Lotta al cambiamento climatico: la COP 23 riconosce il ruolo centrale dell’agricoltura

Come minimizzare il cambiamento climatico aumentando allo stesso tempo gli sforzi per aiutare i Paesi in via di sviluppo, in particolare, ad adattarsi al cambiamento dei fenomeni meteorologici. È stato questo uno dei temi centrali di discussione della Conferenza delle Nazioni Unite sul clima (COP 23), svoltasi a Bonn dal 6 al 17 novembre.

 

Nel corso della Conferenza è stata riconosciuta l’importanza dell’agricoltura per l’implementazione dell’Accordo di Parigi, finalizzato a mantenere il riscaldamento globale entro 2 gradi rispetto ai livelli pre-industriali.

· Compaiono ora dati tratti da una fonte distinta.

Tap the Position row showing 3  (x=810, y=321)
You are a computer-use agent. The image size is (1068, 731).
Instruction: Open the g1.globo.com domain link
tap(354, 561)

Nella seduta plenaria di chiusura della COP 23, infatti, è stato assunto l’impegno a collaborare per affrontare questioni relative all’agricoltura, prendendo in considerazione la vulnerabilità del settore primario al cambiamento climatico e approcci utili a favorire la sicurezza alimentare. Questi ultimi includono interventi in materia di suoli, di allevamento, di gestione dei nutrienti e delle risorse idriche.

 

«Il cambiamento climatico», ha affermato il Direttore generale della FAO, José Graziano da Silva,«sta già colpendo l’agricoltura e la sicurezza alimentare. E colpisce in modo sproporzionato i più poveri tra i poveri, la maggior parte dei quali dipendono dall’agricoltura per i propri mezzi di sussistenza. Senza un’azione urgente per adattare l’agricoltura e per rispondere alla domanda crescente di cibo, il numero di persone che soffre la fame è destinato a crescere. La decisione rappresenta un passo fondamentale per affrontare questo problema e per permettere al settore agricolo di unirsi agli sforzi globali per limitare il riscaldamento globale».

 

«Questo», ha continuato da Silva, «contribuirà a creare un contesto positivo per governi e attori non statali per intraprendere attività nel settore agricolo che sono fondamentali per il raggiungimento degli obiettivi dell’Accordo di Parigi».

 

Secondo la FAO, l’agricoltura può offrire un grande contributo in questo senso. Nessun altro settore ha lo stesso potenziale di riduzione delle emissioni di gas serra. Per esempio, buone pratiche e tecnologie per alimentare il bestiame e per gestire i reflui potrebbero aiutare il settore dell’allevamento a ridurre fino al 30% le emissioni di gas serra.

 

L’agenzia Onu ricorda, infine, che non si potrà raggiungere l’obiettivo “Fame zero” senza affrontare il cambiamento climatico; pertanto si impegna a integrare sempre più l’azione climatica in tutte le sua aree di lavoro.